Cornerstone laid for AGRANA bioethanol plant in Lower AustriaDate: 07.09.2006
AGRANA laid the cornerstone for its new bioethanol plant in Pischelsdorf, Lower Austria, at a ceremony on September 7, 2006 that was attended by Austrian Chancellor Wolfgang Schüssel, Minister Josef Pröll, Governor Erwin Pröll and Chairman of the Supervisory Board Christian Konrad.
The investment in this project will total € 125 million, and operations are scheduled to start in the fall of 2007. The AGRANA plant in Pischelsdorf will produce up to 240,000 m³ of bioethanol per year, which will be used primarily as a gasoline additive in Austria. This facility will create 60 new jobs.
AGRANA Bioethanol GmbH is owned by AGRANA (75%) and Rübenproduzenten Beteiligungs GesmbH (25%).
The EU biofuel guideline will trigger a strong rise in the demand for biofuels and, as a result, in the addition of bioethanol to gasoline in Europe during the coming years. AGRANA plans to utilize these opportunities to increase sales volumes at its bioethanol facilities in Austria and will also expand bioethanol production at Hungrana, its subsidiary in Hungary.

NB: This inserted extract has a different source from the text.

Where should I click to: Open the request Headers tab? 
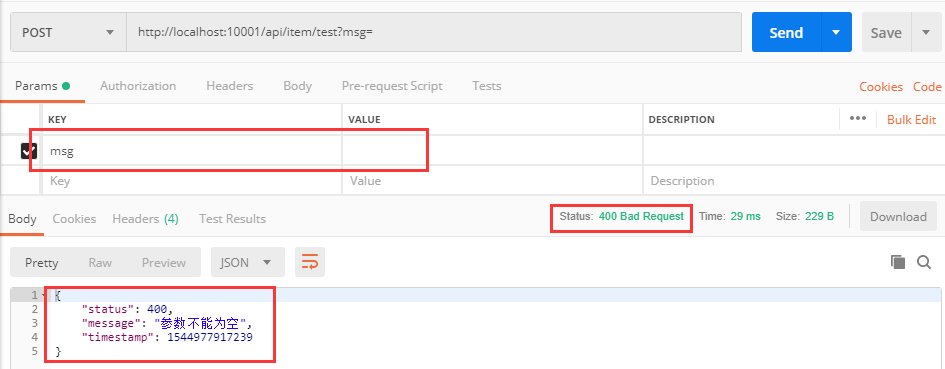(x=230, y=86)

“The construction of this plant in Pischelsdorf is one of the largest single investments made by AGRANA in recent years. Our entry into the market for renewable energy represents a logical step for AGRANA because it allows us to combine our extensive know-how in the processing of agricultural raw materials with the technological expertise of a major industrial company“, explained Johann Marihart, Chairman of the AGRANA Managing Board. Bioethanol has become an important part of the AGRANA growth strategy. “In addition, bioethanol will make an important contribution to improving CO2 levels in Austria,“ added Marihart.
The Pischelsdorf plant will produce Bioethanol primarily from wheat, but also from corn and concentrated sugar beet juice. Raw material requirements will provide numerous secure jobs for the Austrian agricultural sector on a long-term basis. Moreover, the new plant in Pischelsdorf will also produce up to 170,000 tons of valuable protein feed per year. This byproduct of bioethanol production will serve as a substitute for part of the soy-based feed imported by Austria.